→ **Given instruction**:
Please pick out and copy every line of the rows below that contains the string "will".

+++ Records

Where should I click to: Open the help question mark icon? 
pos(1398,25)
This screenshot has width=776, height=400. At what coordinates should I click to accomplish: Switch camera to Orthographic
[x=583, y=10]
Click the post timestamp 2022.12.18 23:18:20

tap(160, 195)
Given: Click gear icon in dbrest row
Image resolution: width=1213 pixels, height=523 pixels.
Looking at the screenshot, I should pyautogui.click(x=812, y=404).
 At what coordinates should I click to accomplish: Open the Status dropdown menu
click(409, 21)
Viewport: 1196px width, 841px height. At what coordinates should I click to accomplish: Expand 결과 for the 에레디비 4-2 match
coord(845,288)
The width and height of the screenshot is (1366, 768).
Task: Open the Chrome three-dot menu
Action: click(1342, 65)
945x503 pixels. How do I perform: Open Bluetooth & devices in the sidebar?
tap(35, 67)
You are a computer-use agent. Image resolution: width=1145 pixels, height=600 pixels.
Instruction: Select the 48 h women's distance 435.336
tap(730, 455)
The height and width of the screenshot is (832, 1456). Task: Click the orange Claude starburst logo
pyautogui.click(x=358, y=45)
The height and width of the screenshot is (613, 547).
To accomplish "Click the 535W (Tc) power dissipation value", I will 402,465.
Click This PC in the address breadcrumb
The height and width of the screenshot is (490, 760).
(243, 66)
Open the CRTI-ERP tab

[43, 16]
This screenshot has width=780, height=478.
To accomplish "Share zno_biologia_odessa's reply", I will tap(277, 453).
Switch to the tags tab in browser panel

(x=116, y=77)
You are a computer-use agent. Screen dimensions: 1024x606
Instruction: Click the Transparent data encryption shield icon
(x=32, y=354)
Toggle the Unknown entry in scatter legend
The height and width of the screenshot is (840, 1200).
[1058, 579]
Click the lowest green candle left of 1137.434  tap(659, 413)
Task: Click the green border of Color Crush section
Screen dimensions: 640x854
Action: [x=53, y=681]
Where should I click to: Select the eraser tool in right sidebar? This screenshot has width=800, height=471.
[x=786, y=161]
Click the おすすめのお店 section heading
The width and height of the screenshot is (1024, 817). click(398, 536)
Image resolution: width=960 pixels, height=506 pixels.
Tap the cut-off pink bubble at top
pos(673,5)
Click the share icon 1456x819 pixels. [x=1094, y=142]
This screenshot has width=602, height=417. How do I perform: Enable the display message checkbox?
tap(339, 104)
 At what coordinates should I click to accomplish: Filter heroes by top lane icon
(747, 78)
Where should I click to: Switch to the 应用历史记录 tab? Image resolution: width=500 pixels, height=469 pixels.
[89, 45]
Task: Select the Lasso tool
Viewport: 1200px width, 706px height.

++++++

→ **Task response**:
To accomplish "Click the 535W (Tc) power dissipation value", I will 402,465.
To accomplish "Share zno_biologia_odessa's reply", I will tap(277, 453).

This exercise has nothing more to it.